#### Texto:
────

Olá gente. Desculpem o atraso em responder. Vou ter que jogar fora meu modem, que não me deixou entrar no internet por dois días....

Achei interessantíssimo a discussão sobre o uso de "você em Portugal." Até aprendi muitas coisas novas, inclusive umas palavras que nunca encontrei. O quê significa 'caniche'? 'Até o caniche?' Mesquinho? Uma tradução pelo inglês seria ótima, ou uma explicação em português serviria. 

Fiquei sabendo, então, que o assunto de 'você' é muito complicado, mesmo. E o Outside tinha razão quando disse que a maioría dos portugueses que já encontrei aqui estavam muito felizes ao ouvir a língua deles falado por uma Americana...até ficaram surpreendidos, sendo que nós Americanos temos a fama de ser tão chatos que achamos que todo o mundo fala inglês  Eu gosto muito surpreender os luso-falantes com meu português bonitinho. Não é que eu o acho bonitinho--são os portugueses que me disseram isto. Eles ficam encantados, me disseram, ao ouvir um sotaque tão brasileiro saír da boca de uma pessoa com aparência tão gringa quanto eu--com sardas e tudo. Um amigo português me explicou que seria equivalente a um Americano ouvir o sotaque de um irlandês ou escocês. Nós achamos lindíssimos estes sotaques--ao contrário do sotaque dos britânicos, que pode soar meio chato ou 'snobbish' ao Americano sem muita educação. (E tenho certeza que os britânicos vão me dizer em resposta que nós Americanos temos um sotaque caipira para eles  )

Me parece que o Brasil é muito mais informal em questões de língua e de comportamento social. Como disse o autor do primeiro link que notou MarcB, os brasileiros estão perdendo a formalidade até em termos da gramática. Por exemplo, ouvi na linguagem cotidiana muitas frases como 'eu vou dar o livro pra você, tá?' Nem sei que diria um Português ao escutar isto....más estas diferênças nos dão algo para discutirmos, né?

────

#### Dados fornecidos:
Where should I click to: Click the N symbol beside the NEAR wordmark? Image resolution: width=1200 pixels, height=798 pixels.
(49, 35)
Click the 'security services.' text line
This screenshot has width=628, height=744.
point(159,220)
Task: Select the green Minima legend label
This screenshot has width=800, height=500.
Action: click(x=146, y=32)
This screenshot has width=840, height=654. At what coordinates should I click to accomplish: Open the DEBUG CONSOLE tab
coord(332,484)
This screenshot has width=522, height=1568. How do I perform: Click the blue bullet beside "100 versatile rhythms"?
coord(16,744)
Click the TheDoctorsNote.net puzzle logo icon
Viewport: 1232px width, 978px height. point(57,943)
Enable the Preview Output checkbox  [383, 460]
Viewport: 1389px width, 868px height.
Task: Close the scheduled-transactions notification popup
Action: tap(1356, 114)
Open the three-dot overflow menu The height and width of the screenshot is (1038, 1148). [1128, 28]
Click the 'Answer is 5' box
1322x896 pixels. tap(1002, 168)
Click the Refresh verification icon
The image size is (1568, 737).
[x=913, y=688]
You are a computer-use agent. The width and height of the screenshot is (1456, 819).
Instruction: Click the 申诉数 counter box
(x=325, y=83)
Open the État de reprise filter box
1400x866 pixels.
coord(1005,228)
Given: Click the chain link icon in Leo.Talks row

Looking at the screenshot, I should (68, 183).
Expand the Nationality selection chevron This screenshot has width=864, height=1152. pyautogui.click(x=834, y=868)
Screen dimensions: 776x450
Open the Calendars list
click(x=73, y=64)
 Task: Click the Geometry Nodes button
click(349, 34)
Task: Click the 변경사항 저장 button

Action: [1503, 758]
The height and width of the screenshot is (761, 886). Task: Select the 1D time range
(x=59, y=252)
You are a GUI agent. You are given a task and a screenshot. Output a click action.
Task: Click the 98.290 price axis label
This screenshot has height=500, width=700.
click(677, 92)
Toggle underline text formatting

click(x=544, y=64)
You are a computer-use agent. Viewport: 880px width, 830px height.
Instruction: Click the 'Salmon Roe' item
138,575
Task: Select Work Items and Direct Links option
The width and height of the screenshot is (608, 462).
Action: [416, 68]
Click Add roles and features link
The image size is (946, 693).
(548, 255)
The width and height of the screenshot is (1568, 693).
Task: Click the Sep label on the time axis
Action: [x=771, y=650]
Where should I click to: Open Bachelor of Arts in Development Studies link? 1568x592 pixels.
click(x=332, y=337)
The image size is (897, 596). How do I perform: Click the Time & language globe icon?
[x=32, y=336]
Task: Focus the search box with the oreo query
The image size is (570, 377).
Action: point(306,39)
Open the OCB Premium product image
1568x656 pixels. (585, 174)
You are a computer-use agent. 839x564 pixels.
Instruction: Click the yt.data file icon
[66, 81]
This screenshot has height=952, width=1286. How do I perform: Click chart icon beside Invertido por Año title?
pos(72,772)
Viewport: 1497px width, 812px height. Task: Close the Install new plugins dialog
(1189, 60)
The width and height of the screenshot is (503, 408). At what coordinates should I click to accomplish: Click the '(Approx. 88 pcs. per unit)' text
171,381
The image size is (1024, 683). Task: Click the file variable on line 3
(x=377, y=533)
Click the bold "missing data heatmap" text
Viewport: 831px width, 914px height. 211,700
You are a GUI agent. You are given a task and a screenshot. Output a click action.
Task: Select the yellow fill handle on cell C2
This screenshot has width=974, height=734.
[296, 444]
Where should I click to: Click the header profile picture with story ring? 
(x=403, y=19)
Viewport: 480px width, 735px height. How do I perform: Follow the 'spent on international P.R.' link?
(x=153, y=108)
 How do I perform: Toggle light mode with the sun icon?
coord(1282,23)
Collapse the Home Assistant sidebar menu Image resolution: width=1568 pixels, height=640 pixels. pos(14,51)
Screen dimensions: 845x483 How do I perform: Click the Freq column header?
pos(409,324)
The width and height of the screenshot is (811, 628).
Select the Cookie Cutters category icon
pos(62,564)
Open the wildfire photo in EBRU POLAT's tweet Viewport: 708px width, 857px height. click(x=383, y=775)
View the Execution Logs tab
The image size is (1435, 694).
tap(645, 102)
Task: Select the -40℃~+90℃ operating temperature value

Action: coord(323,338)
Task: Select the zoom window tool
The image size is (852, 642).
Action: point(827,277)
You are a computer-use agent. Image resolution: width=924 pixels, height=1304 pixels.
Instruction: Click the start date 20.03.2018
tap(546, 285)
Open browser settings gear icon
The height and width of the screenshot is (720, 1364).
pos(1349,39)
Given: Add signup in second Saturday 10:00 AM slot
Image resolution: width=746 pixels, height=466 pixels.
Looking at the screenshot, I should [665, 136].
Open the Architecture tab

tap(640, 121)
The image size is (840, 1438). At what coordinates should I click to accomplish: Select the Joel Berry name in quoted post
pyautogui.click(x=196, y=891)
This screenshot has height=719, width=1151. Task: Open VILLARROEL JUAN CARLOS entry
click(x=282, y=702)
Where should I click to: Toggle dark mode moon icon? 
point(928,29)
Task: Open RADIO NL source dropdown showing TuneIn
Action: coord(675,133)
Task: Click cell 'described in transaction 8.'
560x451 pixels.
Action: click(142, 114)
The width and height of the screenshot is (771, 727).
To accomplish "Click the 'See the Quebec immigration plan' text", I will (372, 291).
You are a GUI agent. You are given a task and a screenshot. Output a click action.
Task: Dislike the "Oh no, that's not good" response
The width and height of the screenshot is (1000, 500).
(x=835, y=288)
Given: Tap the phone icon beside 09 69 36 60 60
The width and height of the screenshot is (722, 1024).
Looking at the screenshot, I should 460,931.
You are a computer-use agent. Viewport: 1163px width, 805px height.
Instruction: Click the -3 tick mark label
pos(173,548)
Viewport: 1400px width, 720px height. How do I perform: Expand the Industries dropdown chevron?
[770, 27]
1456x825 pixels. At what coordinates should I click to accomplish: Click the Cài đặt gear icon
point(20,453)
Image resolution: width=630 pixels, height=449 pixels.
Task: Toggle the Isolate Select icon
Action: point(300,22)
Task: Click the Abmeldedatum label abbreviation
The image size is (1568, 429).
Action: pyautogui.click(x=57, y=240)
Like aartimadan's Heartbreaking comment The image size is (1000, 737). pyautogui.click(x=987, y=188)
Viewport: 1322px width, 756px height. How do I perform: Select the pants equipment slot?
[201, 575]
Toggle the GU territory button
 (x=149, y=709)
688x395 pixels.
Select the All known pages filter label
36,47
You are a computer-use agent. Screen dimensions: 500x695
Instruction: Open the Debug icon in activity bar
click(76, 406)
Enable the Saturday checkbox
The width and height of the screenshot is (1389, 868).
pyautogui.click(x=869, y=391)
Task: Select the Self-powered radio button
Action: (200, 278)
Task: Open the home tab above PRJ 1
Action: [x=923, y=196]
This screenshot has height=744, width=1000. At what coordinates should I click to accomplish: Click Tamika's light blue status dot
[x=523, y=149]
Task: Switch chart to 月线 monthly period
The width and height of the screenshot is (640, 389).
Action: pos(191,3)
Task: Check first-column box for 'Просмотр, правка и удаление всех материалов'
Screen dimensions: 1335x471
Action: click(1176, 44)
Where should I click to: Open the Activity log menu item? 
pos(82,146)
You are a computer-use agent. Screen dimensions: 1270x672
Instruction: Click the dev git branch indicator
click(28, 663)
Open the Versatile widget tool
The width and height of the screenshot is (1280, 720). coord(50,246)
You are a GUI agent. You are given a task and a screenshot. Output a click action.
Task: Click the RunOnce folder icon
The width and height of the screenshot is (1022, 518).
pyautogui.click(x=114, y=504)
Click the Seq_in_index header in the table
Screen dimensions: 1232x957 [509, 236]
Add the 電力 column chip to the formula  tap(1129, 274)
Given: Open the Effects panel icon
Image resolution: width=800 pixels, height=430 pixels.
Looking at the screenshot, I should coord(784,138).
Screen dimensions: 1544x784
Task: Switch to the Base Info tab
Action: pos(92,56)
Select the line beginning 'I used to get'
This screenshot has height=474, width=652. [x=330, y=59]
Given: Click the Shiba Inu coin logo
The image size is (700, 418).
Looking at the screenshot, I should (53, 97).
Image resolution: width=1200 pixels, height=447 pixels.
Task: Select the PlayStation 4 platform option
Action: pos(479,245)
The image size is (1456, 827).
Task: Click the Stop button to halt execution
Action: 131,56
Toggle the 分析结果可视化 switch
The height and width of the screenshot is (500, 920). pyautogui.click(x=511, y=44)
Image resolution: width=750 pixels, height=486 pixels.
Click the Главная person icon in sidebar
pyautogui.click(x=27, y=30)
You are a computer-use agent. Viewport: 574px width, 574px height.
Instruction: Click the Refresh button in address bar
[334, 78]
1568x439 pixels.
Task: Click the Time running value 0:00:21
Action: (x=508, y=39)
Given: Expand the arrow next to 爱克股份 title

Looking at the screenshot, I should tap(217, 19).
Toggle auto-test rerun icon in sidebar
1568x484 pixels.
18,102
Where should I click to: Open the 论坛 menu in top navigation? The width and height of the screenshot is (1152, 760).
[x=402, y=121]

────

#### Tarefas propostas:
**A.** Liste todos os sotaques mencionados no texto sobre o uso de “você” e indique a quem cada um é atribuído.
**B.** Dê sequência ao texto sobre o uso de “você”, começando logo após a última frase apresentada.

#### Respostas por tarefa:
**A.**
- Sotaque brasileiro: é o da autora, uma Americana de aparência gringa.
- Sotaque irlandês: é o de um irlandês ouvido por um Americano.
- Sotaque escocês: é o de um escocês ouvido por um Americano.
- Sotaque britânico: é o dos britânicos, que pode soar chato ou “snobbish” ao Americano.
- Sotaque caipira: é o que os britânicos atribuiriam aos Americanos.

**B.**
De qualquer forma, obrigada pelos links para outros sites com explicações deste fenómeno linguístico, 'você'. Adorei ler os artigos. Na verdade, o Português do Brasil é muito diferente dos dialetos falados em outros países, e até o Brasil tem vários idiomas nos estados diferentes. Por exemplo, não ouvi nada de 'tu' até que viajei para Blumenau em Santa Catarina (Octoberfest, anyone?) e Pôrto Alegre no estado de Rio Grande do Sul. Más nem os sulistas conjugaram 'tu' corretamente--falaram de 'tu sabe' e 'tu fala' numa situação de familiaridade. E numa situação mais formal, falaram do 'Senhor/da Senhora,' do 'professor ou doutor', de 'dona Flor' ou 'dona Heather.' Heather é meu nome dado--e podem ter certeza que eles brincaram muito com o título 'Dona Flor' quando me conheceram melhor! 

Com um homem muito velho, falaram de 'Seu X' na frente dele. Não entendi isto direitinho até meus últimos meses no país. Meu vizinho velho, quem foi me apresentado pela jovem prima dele como 'Seu Maranhão,' no começo achei que ele foi chamado 'Seu' pela mãe dele! Como se fosse o nome dado dele, que nem "João." Que engraçado, não é?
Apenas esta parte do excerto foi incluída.